• [Exercise objective]: Rewrite every line of the items below as a JSON list of strings, one string per line, leaving out blank lines.

#### Data to use ####

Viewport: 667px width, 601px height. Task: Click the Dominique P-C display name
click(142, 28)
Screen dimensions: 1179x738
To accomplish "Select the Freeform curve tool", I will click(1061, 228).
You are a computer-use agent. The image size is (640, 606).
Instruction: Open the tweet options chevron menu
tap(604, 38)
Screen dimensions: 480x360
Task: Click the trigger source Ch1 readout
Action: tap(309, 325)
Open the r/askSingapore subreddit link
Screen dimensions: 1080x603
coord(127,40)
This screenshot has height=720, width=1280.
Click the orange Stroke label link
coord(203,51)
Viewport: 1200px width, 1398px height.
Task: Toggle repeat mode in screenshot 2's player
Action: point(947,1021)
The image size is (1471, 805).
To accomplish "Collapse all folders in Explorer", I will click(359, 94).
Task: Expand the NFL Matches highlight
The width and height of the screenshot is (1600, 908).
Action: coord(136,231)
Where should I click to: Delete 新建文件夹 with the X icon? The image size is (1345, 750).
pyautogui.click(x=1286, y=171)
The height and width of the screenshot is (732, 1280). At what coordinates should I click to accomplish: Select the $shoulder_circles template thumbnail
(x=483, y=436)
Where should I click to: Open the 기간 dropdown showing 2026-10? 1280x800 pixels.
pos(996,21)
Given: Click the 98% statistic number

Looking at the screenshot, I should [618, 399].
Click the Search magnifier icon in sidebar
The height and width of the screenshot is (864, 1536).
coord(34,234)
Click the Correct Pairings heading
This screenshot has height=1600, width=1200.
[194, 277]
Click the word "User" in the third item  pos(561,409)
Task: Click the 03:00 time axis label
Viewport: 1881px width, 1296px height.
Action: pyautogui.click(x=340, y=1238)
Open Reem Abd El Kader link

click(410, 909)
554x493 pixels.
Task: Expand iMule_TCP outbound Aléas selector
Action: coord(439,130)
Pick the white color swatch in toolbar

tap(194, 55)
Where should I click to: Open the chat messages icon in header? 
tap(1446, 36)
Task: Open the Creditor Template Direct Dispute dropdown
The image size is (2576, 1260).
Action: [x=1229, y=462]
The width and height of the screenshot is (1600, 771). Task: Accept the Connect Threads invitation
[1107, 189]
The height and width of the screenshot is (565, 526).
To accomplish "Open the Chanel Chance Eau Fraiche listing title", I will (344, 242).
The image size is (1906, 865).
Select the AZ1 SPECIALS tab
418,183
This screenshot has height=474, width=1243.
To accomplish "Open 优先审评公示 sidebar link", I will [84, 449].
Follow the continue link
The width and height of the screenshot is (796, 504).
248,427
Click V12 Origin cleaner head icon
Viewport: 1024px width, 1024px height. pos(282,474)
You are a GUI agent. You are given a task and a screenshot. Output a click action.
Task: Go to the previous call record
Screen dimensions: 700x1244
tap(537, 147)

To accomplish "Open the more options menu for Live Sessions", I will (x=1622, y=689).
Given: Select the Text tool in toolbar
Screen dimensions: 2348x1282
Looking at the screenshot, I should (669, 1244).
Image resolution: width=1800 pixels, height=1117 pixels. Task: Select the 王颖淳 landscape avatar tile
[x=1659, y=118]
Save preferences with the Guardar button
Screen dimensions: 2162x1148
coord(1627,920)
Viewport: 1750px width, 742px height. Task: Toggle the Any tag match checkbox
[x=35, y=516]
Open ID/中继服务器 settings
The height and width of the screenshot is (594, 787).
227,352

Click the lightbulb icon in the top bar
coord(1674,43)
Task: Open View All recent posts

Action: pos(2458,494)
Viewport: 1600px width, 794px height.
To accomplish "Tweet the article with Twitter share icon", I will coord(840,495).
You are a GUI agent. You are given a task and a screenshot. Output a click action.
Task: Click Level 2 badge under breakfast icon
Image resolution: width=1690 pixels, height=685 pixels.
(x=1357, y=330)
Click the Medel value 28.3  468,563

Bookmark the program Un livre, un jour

####

• [Solution for this problem]:
[
  "Viewport: 667px width, 601px height. Task: Click the Dominique P-C display name",
  "click(142, 28)",
  "Screen dimensions: 1179x738",
  "To accomplish \"Select the Freeform curve tool\", I will click(1061, 228).",
  "You are a computer-use agent. The image size is (640, 606).",
  "Instruction: Open the tweet options chevron menu",
  "tap(604, 38)",
  "Screen dimensions: 480x360",
  "Task: Click the trigger source Ch1 readout",
  "Action: tap(309, 325)",
  "Open the r/askSingapore subreddit link",
  "Screen dimensions: 1080x603",
  "coord(127,40)",
  "This screenshot has height=720, width=1280.",
  "Click the orange Stroke label link",
  "coord(203,51)",
  "Viewport: 1200px width, 1398px height.",
  "Task: Toggle repeat mode in screenshot 2's player",
  "Action: point(947,1021)",
  "The image size is (1471, 805).",
  "To accomplish \"Collapse all folders in Explorer\", I will click(359, 94).",
  "Task: Expand the NFL Matches highlight",
  "The width and height of the screenshot is (1600, 908).",
  "Action: coord(136,231)",
  "Where should I click to: Delete 新建文件夹 with the X icon? The image size is (1345, 750).",
  "pyautogui.click(x=1286, y=171)",
  "The height and width of the screenshot is (732, 1280). At what coordinates should I click to accomplish: Select the $shoulder_circles template thumbnail",
  "(x=483, y=436)",
  "Where should I click to: Open the 기간 dropdown showing 2026-10? 1280x800 pixels.",
  "pos(996,21)",
  "Given: Click the 98% statistic number",
  "Looking at the screenshot, I should [618, 399].",
  "Click the Search magnifier icon in sidebar",
  "The height and width of the screenshot is (864, 1536).",
  "coord(34,234)",
  "Click the Correct Pairings heading",
  "This screenshot has height=1600, width=1200.",
  "[194, 277]",
  "Click the word \"User\" in the third item  pos(561,409)",
  "Task: Click the 03:00 time axis label",
  "Viewport: 1881px width, 1296px height.",
  "Action: pyautogui.click(x=340, y=1238)",
  "Open Reem Abd El Kader link",
  "click(410, 909)",
  "554x493 pixels.",
  "Task: Expand iMule_TCP outbound Aléas selector",
  "Action: coord(439,130)",
  "Pick the white color swatch in toolbar",
  "tap(194, 55)",
  "Where should I click to: Open the chat messages icon in header? ",
  "tap(1446, 36)",
  "Task: Open the Creditor Template Direct Dispute dropdown",
  "The image size is (2576, 1260).",
  "Action: [x=1229, y=462]",
  "The width and height of the screenshot is (1600, 771). Task: Accept the Connect Threads invitation",
  "[1107, 189]",
  "The height and width of the screenshot is (565, 526).",
  "To accomplish \"Open the Chanel Chance Eau Fraiche listing title\", I will (344, 242).",
  "The image size is (1906, 865).",
  "Select the AZ1 SPECIALS tab",
  "418,183",
  "This screenshot has height=474, width=1243.",
  "To accomplish \"Open 优先审评公示 sidebar link\", I will [84, 449].",
  "Follow the continue link",
  "The width and height of the screenshot is (796, 504).",
  "248,427",
  "Click V12 Origin cleaner head icon",
  "Viewport: 1024px width, 1024px height. pos(282,474)",
  "You are a GUI agent. You are given a task and a screenshot. Output a click action.",
  "Task: Go to the previous call record",
  "Screen dimensions: 700x1244",
  "tap(537, 147)",
  "To accomplish \"Open the more options menu for Live Sessions\", I will (x=1622, y=689).",
  "Given: Select the Text tool in toolbar",
  "Screen dimensions: 2348x1282",
  "Looking at the screenshot, I should (669, 1244).",
  "Image resolution: width=1800 pixels, height=1117 pixels. Task: Select the 王颖淳 landscape avatar tile",
  "[x=1659, y=118]",
  "Save preferences with the Guardar button",
  "Screen dimensions: 2162x1148",
  "coord(1627,920)",
  "Viewport: 1750px width, 742px height. Task: Toggle the Any tag match checkbox",
  "[x=35, y=516]",
  "Open ID/中继服务器 settings",
  "The height and width of the screenshot is (594, 787).",
  "227,352",
  "Click the lightbulb icon in the top bar",
  "coord(1674,43)",
  "Task: Open View All recent posts",
  "Action: pos(2458,494)",
  "Viewport: 1600px width, 794px height.",
  "To accomplish \"Tweet the article with Twitter share icon\", I will coord(840,495).",
  "You are a GUI agent. You are given a task and a screenshot. Output a click action.",
  "Task: Click Level 2 badge under breakfast icon",
  "Image resolution: width=1690 pixels, height=685 pixels.",
  "(x=1357, y=330)",
  "Click the Medel value 28.3  468,563",
  "Bookmark the program Un livre, un jour"
]